AMARTYA SEN, galardoado em 1998 com o Prémio Nobel de Economia, apresenta uma obra notável que coloca a liberdade individual no âmago de uma análise compreensiva da economia global de hoje. O papel das várias instituições - compreendendo o mercado, os meios de comunicação, o estado, as forças de oposição e as organizações não governamentais - é visto no contexto de um enquadramento amplo e integrado. Esta obra centra-se na liberdade, como o fim básico e como o meio mais eficaz para a sustentabilidade da vida económica e para o combate à pobreza e à insegurança no mundo contemporâneo. São as fundações de uma mudança de paradigma na concepção das exigências do desenvolvimento económico - quer para ricos, quer para pobres - para o século XXI.


«Uma nova abordagem... Inovadora, vigorosa e humana. As propostas, optimistas mas realizáveis, de Sen levam-nos a pressentir que talvez haja solução.»
Business Week

«Os pobres e desprovidos do mundo não poderiam ter, entre os economistas, outro defensor tão rigoroso e arguto como Amartya Sen. Ao mostrar que a qualidade das nossas vidas não deveria ser medida pela nossa riqueza mas sim pela nossa liberdade, os seus escritos revolucionaram a teoria e a prática do desenvolvimento.»

Kofi Annan, Secretário-Geral das Nações Unidas


«Amartya Sen desenvolve exaustivamente, com elegância e consistência, a concepção de que o desenvolvimento económico é, por natureza, um alargamento da liberdade. Com exemplos históricos, dados empíricos e uma análise convincente e rigorosa, mostra como o desenvolvimento, concebido ampla e adequadamente, não pode ser adverso à liberdade, consistindo precisamente no seu reforço.»

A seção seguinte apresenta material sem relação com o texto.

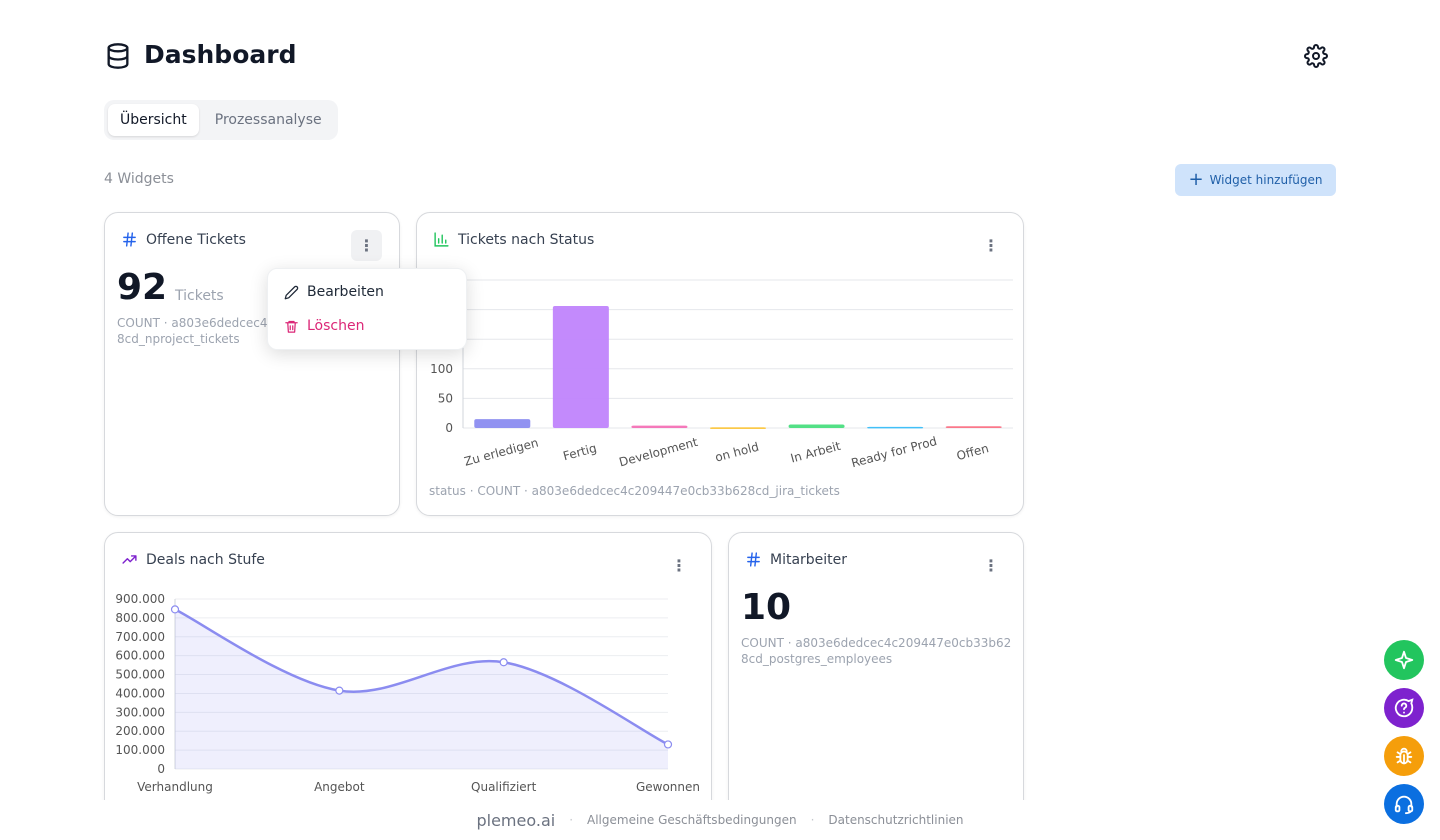 The width and height of the screenshot is (1440, 840). Describe the element at coordinates (140, 618) in the screenshot. I see `y-tick-label: 800.000` at that location.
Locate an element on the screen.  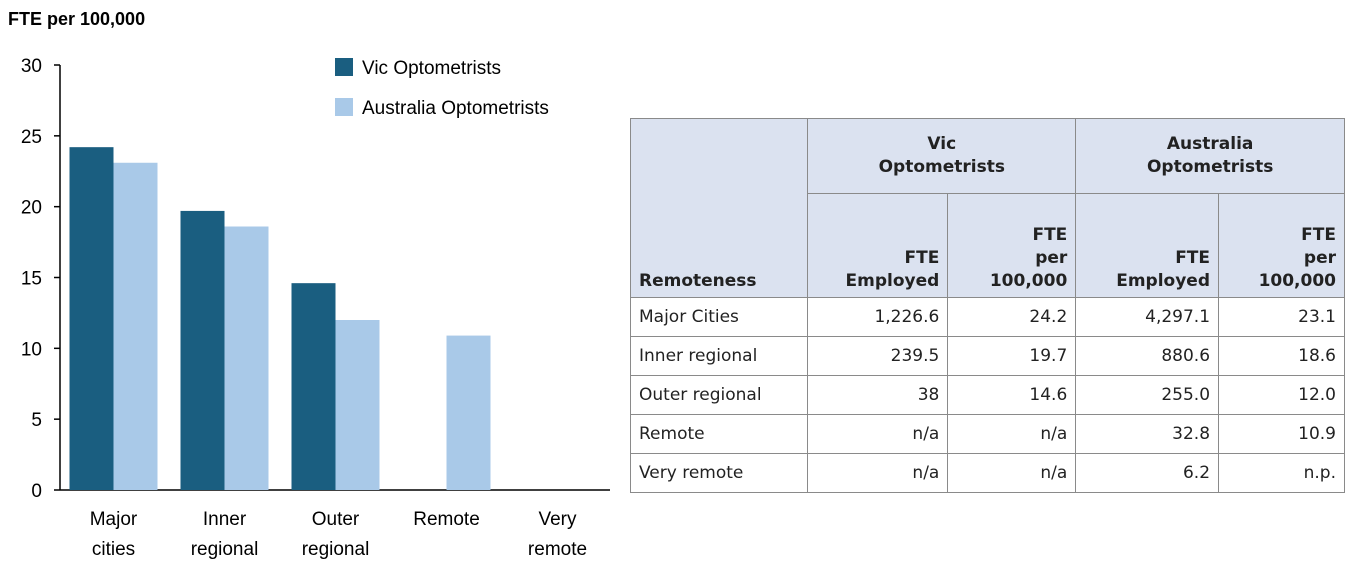
axis-title: FTE per 100,000 is located at coordinates (76, 19).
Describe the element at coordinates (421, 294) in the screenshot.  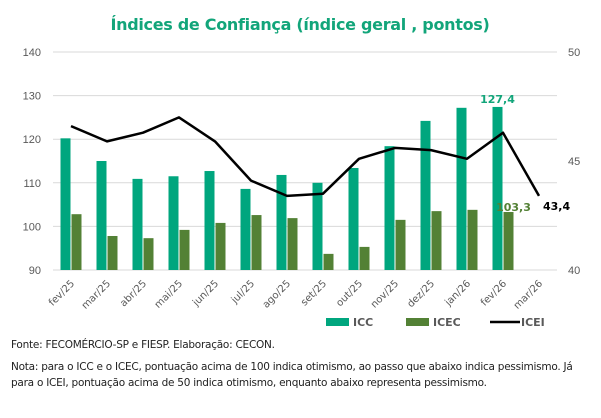
I see `x-tick-label: dez/25` at that location.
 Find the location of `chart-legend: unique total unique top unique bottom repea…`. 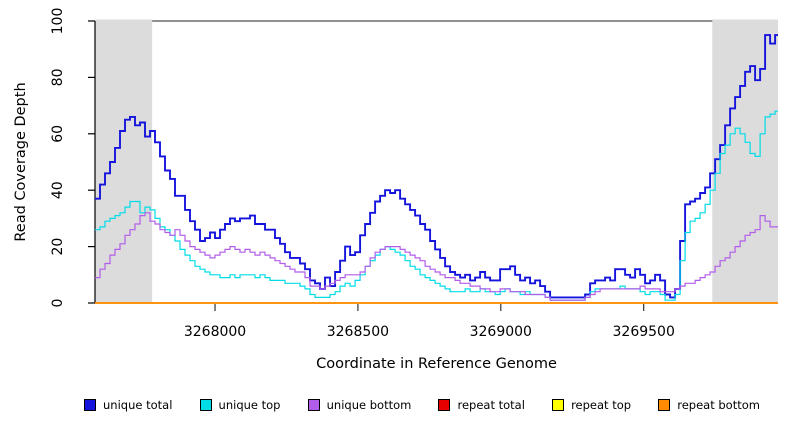

chart-legend: unique total unique top unique bottom repea… is located at coordinates (422, 405).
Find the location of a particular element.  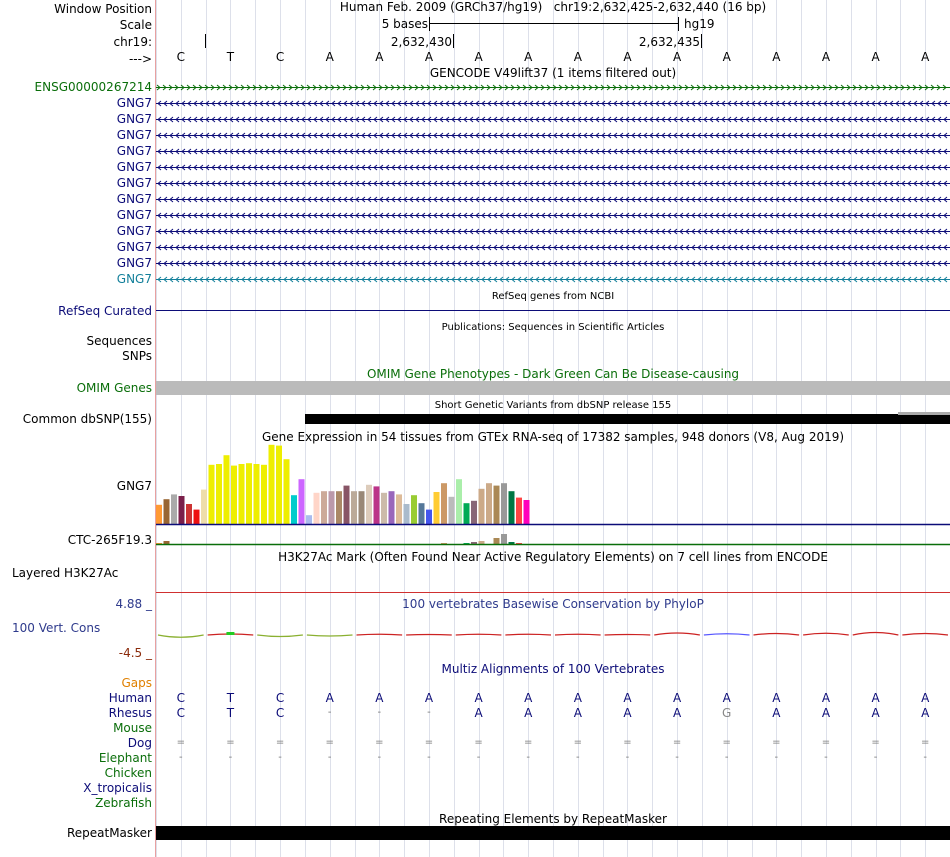

refseq-curated-label: RefSeq Curated is located at coordinates (105, 311).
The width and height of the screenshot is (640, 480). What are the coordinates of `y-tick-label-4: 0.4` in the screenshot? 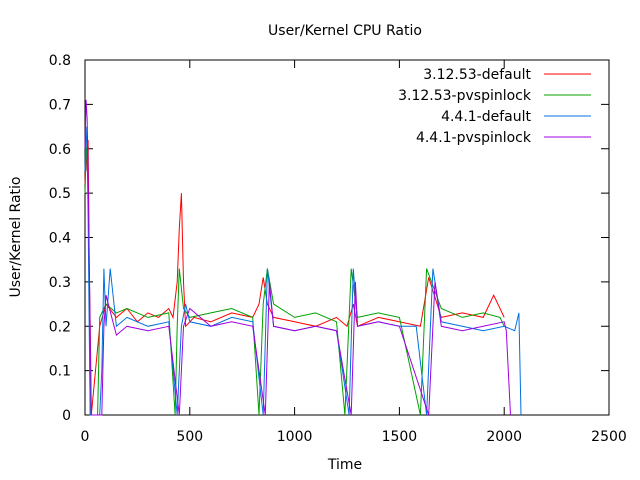 It's located at (60, 239).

Kenneth J. Arrow, Prémio Nobel e Professor Emérito de Economia, Universidade de Stanford


«A perspectiva apresentada e defendida por Sen reveste-se de grandes atractivos. Entre estes, o principal é o de, superando o estéril debate de por ou contra o mercado, facilitar a colocação de questões mais importantes sobre as políticas públicas.»